* **EXTRAIT DU TEXTE**:

##############################

Un metteur en scène et acteur de théâtre, Yusuke Kafuku, forme avec sa femme Oto, scénariste de télévision, un couple malheureux. La mort de leur fille, alors qu’elle n’était qu’une enfant, les a éloignés et Oto a des amants. Un soir, Kafuku retrouve son épouse morte sur le sol de leur appartement, emportée par une attaque. Après quarante minutes de projection, apparaît le générique (!). Deux ans après cette mort, Kafuku se rend à Hiroshima. Il a obtenu une résidence artistique pour monter Oncle Vania d’Anton Tchekhov et recruter des acteurs. Quand il prend la route seul, la voix d’Oto l’accompagne quand il met une cassette dans l’autoradio de sa Saab 900 rouge. Sa femme s’est enregistrée et lui donne la réplique dans Oncle Vania, pièce dont il doit s’imprégner. A Hiroshima, les responsables du festival l’obligent à se faire conduire par une jeune fille taciturne et balafrée, Misaki. Les deux personnages vont apprendre à se connaître, à se raconter, à guérir peut-être. Lui a perdu sa femme et sa fille, elle sa mère. L’intérieur de la voiture est le principal décor du film. Inlassablement, Kufuku fait relire à ses acteurs le texte d’Oncle Vania. Il a réuni des comédiens de nationalité différente qui jouent dans leur propre langue. Une jeune muette utilise même le langage des signes. La dernière partie du film se transforme en road-movie. Les deux personnages principaux partent d’Hiroshima pour retrouver la maison de Misaki dans la froide et enneigée région d’ Hokkaidō, île située à l’Extrême-Nord d’où elle est originaire.

##############################

* **CONSIGNE**:
Prolongez le résumé du film sur Yusuke Kafuku en reprenant après sa dernière phrase.

* **DONNÉES FOURNIES**:
##############################

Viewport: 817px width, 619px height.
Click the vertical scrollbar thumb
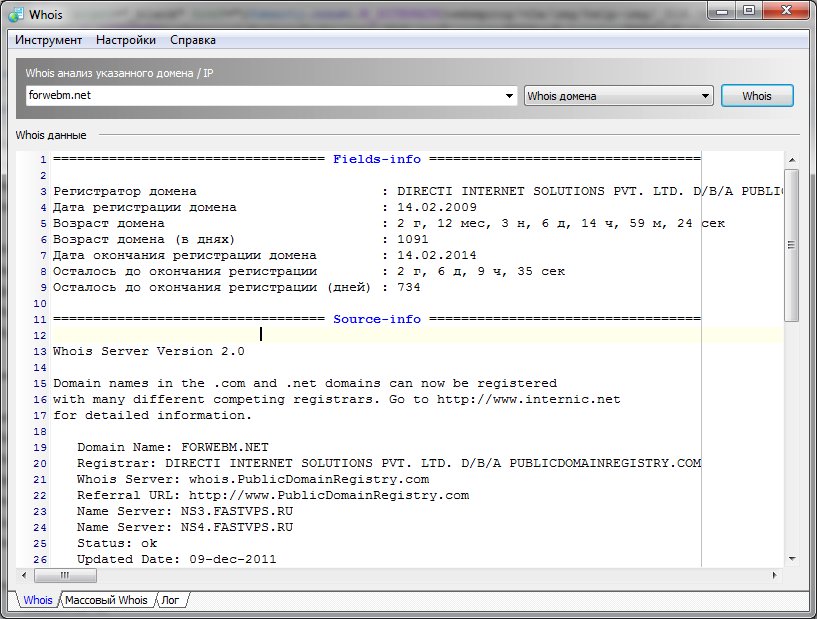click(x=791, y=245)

##############################

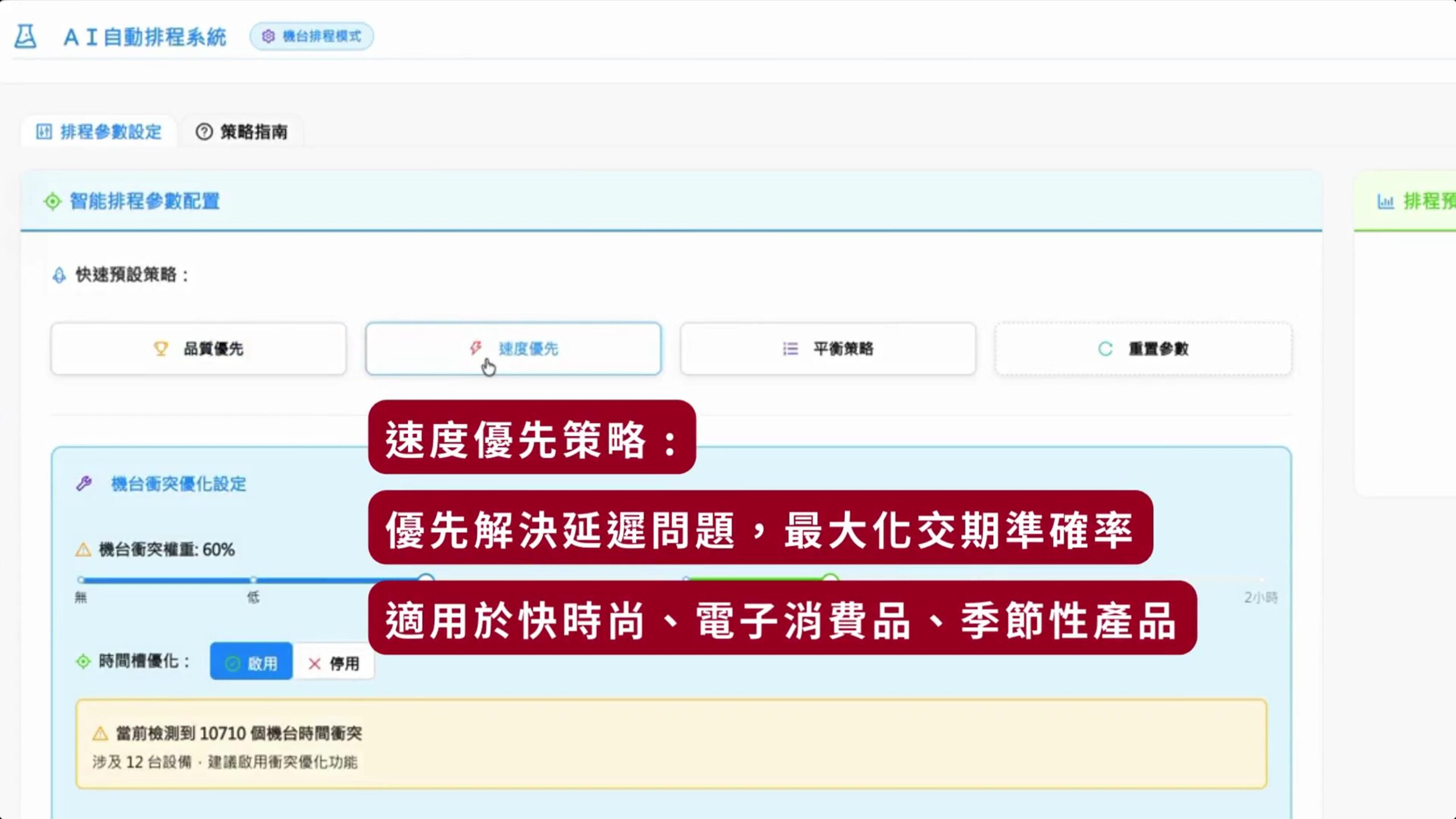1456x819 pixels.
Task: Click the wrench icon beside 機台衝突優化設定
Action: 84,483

##############################

* **RÉPONSE**:
Ce sont les femmes qui mènent toujours le jeu dans ce film. Oto invente des scénarios, Misaki conduit. Comme Sonia dans Oncle Vania, elles regardent vers l’avenir. Elles sont maîtres du mouvement, de la vie.

https://www.youtube.com/watch?v=dVLC8Wn9QMo

Anton Tchekhov, Oncle Vania 1900. version française : Génia Cannac et Georges Perros. 1960. L’Arche éditeur.

« Sonia : Qu’y faire ! Nous devons vivre. (Un temps). Nous allons vivre, oncle Vania. Passer une longue suite de jours, de soirées interminables, supporter patiemment les épreuves que le sort nous réserve. Nous travaillerons pour les autres, maintenant et jusqu’à la mort, sans connaître de repos, et quand notre heure viendra, nous partirons sans murmure, et nous dirons dans l’autre monde que nous avons souffert, que nous avons été malheureux, et Dieu aura pitié de nous. Et alors, mon oncle, mon cher oncle, une autre vie surgira, radieuse, belle, parfaite, et nous nous réjouirons, nous penserons à nos souffrances présentes avec un sourire attendri, et nous nous reposerons. Je le crois, mon oncle, je le crois ardemment, passionnément…(Elle s’agenouille devant lui et pose sa tête sur les mains de son oncle ; d’une voix lasse :) Nous nous reposerons ! (Téléguine joue doucement de la guitare.) Nous nous reposerons ! Nous entendrons la voix des anges, nous verrons tout le ciel rempli de diamants, le mal terrestre et toutes nos peines se fondront dans la miséricorde qui régnera dans le monde, et notre vie sera calme et tendre, douce, comme une caresse… Je le crois, je le crois… (Elle essuie avec son mouchoir les larmes de son oncle.) Mon pauvre, mon pauvre oncle Vania, tu pleures. Tu n’as pas connu de joie dans ta vie, mais patience, oncle Vania, patience… Nous nous reposerons… (Elle l’enlace.) Nous nous reposerons !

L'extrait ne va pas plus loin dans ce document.